Outside the Agnon Literary Center in Buchach, Ukraine, where a bust of the Nobel Prize winning Jewish author celebrates the writer’s hometown. (Courtesy: Agnon Literary Center)

That 1930 visit became Agnon’s novel, “A Guest for the Night,” about a character who returns to his town and depicts the alienating discomforts of being a guest in one’s own home.

“You can’t go back home again,” said Saks.

There were no Jews left in Buchach when they chose their most famous son, Agnon, as the focus of the literary center, said Saks.

Shai Agnon (photo credit: Wikimedia Commons)
Shai Agnon. (Photo credit: Wikimedia Commons)

“Of course, there was no country called Ukraine back then, either,” he said. “Agnon himself couldn’t have written a single sentence in Ukrainian. He was a Jew writing in Hebrew in Jerusalem, but he put their little town on the map.”

According to Saks, there are 23 volumes in the collected Hebrew writings of Agnon, with about 40% of the stories set in Buchach and the old world of Galicia — but the presence of the Eastern European town can be sensed throughout Agnon’s works.

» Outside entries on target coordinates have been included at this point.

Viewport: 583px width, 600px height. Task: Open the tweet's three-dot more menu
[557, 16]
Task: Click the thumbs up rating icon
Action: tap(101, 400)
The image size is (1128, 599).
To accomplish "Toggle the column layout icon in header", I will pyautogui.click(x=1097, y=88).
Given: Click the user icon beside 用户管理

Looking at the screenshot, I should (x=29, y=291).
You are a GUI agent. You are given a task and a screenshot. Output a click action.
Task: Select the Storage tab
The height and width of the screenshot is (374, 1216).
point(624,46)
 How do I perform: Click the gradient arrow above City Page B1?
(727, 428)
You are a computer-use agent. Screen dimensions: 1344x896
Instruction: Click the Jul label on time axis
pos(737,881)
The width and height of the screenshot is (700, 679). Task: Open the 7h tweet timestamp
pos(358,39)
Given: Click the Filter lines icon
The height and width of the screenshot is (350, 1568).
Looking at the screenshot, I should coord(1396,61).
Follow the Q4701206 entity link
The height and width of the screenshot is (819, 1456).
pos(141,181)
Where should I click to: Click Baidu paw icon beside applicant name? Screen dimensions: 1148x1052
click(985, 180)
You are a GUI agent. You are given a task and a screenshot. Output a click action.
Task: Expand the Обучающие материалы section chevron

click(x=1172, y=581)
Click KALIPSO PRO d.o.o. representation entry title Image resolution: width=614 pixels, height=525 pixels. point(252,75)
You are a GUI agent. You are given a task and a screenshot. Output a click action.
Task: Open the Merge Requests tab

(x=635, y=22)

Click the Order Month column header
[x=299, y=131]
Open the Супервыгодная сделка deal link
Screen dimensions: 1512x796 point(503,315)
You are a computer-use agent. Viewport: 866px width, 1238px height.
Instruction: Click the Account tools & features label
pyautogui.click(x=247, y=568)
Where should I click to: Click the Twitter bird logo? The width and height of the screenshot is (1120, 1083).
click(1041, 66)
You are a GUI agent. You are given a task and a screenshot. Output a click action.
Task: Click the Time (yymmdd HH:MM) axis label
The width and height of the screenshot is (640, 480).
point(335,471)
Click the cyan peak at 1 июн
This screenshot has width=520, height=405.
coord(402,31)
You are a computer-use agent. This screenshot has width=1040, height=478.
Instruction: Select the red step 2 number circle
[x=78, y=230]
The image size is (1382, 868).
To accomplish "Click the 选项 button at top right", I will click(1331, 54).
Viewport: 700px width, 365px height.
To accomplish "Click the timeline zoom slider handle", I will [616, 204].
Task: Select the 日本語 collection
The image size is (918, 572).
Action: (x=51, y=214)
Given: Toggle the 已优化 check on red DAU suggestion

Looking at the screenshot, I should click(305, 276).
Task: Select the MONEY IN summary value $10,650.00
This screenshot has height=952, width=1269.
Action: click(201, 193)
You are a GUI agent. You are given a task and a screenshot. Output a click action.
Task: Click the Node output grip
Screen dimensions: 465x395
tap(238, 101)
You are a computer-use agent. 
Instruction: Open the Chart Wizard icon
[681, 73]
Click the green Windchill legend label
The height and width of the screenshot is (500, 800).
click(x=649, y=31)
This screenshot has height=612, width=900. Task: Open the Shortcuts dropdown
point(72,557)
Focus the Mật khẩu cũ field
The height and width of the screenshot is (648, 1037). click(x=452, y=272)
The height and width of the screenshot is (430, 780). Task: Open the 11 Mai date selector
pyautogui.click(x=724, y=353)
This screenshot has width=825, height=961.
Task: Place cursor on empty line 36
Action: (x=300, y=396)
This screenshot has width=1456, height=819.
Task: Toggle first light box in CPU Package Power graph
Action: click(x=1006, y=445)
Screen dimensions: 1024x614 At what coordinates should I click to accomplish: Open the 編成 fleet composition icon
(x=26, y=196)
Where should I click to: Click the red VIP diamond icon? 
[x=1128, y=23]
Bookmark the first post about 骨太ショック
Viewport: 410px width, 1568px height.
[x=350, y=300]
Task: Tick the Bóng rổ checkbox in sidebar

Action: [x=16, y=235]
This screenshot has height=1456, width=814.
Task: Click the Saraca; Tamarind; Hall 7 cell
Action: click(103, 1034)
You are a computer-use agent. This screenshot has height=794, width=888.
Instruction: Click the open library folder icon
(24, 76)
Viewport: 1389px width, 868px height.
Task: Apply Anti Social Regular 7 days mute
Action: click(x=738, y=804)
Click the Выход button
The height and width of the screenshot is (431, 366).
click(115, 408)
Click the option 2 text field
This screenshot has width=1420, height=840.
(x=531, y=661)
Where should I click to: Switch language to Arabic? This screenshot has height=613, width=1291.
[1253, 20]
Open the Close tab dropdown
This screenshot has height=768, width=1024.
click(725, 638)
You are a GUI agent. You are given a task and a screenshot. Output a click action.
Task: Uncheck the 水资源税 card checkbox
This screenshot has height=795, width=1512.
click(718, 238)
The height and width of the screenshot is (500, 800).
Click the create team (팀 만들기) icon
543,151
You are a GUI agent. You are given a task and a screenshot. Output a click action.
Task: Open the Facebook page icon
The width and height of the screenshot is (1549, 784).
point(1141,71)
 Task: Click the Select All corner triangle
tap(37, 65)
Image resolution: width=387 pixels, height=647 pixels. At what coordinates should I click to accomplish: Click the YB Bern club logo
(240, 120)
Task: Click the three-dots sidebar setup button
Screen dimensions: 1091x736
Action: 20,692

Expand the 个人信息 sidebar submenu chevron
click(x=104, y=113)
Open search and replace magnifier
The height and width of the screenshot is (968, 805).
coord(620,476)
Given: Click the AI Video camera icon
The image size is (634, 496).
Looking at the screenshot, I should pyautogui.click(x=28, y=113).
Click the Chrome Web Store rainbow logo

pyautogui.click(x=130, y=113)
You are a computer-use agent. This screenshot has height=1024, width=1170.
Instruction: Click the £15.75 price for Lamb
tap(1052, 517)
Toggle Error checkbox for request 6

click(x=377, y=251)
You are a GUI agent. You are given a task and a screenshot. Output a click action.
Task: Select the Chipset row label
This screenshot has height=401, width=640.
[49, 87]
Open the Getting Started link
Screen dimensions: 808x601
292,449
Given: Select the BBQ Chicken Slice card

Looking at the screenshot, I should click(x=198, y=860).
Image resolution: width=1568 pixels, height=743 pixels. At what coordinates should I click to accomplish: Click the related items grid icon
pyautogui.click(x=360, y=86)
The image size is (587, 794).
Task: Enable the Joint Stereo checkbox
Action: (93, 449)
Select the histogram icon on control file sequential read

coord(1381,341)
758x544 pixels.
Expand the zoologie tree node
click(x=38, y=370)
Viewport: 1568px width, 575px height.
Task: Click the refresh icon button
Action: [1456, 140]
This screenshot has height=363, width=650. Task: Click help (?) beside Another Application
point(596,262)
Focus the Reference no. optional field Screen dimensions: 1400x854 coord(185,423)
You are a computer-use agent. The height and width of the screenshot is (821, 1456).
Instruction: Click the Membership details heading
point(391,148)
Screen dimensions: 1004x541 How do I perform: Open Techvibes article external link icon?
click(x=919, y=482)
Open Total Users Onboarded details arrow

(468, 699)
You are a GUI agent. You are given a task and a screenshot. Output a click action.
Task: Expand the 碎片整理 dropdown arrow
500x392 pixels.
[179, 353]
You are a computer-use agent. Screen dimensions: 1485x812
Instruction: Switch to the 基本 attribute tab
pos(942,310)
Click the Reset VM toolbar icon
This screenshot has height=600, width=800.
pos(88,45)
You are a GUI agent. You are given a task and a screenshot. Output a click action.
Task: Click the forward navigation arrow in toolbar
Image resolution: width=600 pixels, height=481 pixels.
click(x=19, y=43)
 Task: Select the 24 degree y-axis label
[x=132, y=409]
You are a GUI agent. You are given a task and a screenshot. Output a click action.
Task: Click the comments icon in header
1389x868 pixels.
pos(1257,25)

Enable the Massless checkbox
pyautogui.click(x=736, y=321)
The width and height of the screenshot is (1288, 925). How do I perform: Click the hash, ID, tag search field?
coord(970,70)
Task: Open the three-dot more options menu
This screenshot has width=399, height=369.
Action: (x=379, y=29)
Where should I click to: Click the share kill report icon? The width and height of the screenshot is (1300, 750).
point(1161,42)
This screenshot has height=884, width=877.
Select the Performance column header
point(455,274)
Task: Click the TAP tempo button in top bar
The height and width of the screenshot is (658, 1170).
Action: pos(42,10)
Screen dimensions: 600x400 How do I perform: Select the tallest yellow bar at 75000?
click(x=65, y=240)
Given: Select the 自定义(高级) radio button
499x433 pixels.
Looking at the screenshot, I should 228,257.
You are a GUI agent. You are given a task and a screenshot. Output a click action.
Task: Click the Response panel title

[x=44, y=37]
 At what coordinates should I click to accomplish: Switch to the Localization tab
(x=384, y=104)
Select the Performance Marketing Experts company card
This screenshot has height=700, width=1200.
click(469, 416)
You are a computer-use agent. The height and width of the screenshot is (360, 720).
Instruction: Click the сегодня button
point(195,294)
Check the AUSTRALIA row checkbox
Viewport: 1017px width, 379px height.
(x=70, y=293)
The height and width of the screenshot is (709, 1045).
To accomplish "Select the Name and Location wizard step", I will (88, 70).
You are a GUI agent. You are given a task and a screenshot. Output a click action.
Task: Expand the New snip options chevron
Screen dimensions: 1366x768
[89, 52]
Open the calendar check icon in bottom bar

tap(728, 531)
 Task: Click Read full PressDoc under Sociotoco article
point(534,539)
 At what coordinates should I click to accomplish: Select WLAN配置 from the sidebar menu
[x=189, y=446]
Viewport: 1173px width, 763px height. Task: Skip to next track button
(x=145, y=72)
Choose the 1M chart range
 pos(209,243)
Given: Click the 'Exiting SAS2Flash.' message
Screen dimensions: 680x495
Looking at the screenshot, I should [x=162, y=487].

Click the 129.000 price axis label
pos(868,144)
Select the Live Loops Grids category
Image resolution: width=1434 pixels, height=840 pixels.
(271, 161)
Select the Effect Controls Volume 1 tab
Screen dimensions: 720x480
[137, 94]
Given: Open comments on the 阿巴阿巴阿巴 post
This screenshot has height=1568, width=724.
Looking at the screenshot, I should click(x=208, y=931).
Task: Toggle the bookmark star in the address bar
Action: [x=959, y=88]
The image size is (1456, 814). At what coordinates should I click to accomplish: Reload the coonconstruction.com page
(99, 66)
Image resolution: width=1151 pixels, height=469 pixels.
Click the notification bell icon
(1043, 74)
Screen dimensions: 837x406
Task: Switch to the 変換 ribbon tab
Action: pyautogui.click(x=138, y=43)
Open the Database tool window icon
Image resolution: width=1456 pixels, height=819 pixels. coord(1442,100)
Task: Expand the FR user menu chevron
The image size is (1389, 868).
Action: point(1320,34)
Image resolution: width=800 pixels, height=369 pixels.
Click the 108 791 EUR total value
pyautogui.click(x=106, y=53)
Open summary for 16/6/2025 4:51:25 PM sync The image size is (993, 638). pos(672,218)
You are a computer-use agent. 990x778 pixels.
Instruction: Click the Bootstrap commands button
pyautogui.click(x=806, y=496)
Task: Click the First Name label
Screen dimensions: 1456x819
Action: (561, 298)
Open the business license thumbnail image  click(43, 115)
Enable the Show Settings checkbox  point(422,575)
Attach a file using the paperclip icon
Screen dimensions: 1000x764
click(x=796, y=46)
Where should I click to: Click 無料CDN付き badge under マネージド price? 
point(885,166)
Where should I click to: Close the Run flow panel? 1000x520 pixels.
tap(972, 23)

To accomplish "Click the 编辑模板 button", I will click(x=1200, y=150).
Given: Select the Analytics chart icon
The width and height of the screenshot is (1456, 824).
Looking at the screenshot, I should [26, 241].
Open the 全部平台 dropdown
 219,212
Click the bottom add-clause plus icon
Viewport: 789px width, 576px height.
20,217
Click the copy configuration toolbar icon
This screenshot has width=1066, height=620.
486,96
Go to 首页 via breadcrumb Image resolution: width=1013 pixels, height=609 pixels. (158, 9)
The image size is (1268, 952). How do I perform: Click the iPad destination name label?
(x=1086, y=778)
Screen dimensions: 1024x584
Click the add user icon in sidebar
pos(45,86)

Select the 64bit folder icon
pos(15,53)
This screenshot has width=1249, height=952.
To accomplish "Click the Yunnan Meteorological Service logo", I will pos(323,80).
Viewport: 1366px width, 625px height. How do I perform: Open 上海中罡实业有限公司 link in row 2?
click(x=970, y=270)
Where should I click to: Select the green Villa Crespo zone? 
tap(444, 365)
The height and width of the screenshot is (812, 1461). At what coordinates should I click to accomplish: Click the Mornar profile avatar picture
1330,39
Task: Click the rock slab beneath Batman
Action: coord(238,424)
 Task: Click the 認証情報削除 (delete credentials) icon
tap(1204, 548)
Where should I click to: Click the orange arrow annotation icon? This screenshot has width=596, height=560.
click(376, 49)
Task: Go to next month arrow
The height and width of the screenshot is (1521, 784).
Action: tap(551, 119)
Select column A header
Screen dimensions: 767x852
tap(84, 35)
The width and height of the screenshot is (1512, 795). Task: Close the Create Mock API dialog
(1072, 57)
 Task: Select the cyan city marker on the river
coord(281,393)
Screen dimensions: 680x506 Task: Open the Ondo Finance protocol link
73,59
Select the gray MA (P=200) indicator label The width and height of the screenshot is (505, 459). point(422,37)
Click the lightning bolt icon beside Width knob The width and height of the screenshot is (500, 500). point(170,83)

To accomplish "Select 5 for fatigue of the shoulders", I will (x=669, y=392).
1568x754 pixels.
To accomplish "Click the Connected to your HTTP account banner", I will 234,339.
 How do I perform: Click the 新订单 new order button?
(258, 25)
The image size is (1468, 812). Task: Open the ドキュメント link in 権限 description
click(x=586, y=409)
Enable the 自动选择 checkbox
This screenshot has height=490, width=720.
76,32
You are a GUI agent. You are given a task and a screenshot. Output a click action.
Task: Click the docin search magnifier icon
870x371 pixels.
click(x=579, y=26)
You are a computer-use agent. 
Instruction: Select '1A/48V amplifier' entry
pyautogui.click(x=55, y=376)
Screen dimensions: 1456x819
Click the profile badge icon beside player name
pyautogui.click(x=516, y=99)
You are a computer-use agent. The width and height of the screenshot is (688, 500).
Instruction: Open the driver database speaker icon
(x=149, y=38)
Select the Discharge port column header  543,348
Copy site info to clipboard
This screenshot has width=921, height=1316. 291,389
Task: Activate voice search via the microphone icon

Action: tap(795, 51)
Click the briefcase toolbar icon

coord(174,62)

Agnon’s magnum opus “Tmol Shilshom” (“Only Yesterday”) is a 607-page novel of the Second Aliyah set in Jaffa and Jerusalem, but the protagonist is ever-mindful of the Buchach he left behind, added Saks.

In Agnon’s honor, the Buchach township helped fund the costs of the literary center, placing a bust of the writer outside, renaming the street in his name as the center translated Agnon’s writings into Ukrainian.

They hold a writers residency each summer in which Ukrainian authors are invited to Buchach to read Agnon and write something inspired by his work.

Saks hasn’t been able to visit since the onset of the pandemic, as the residency went online during the pandemic.

When Saks’ Buchach colleague, Maksymiak, canceled the Sunday evening conversation, he invited Vasyl Makhno and Natalia A. Feduschak, two Ukrainian authors living in the US, to speak about the current situation, and what it means to be a Ukrainian living in exile.

“It’s self-imposed exile,” said Saks, “but they continue to live in the Ukrainian language, writing for the audience back home.”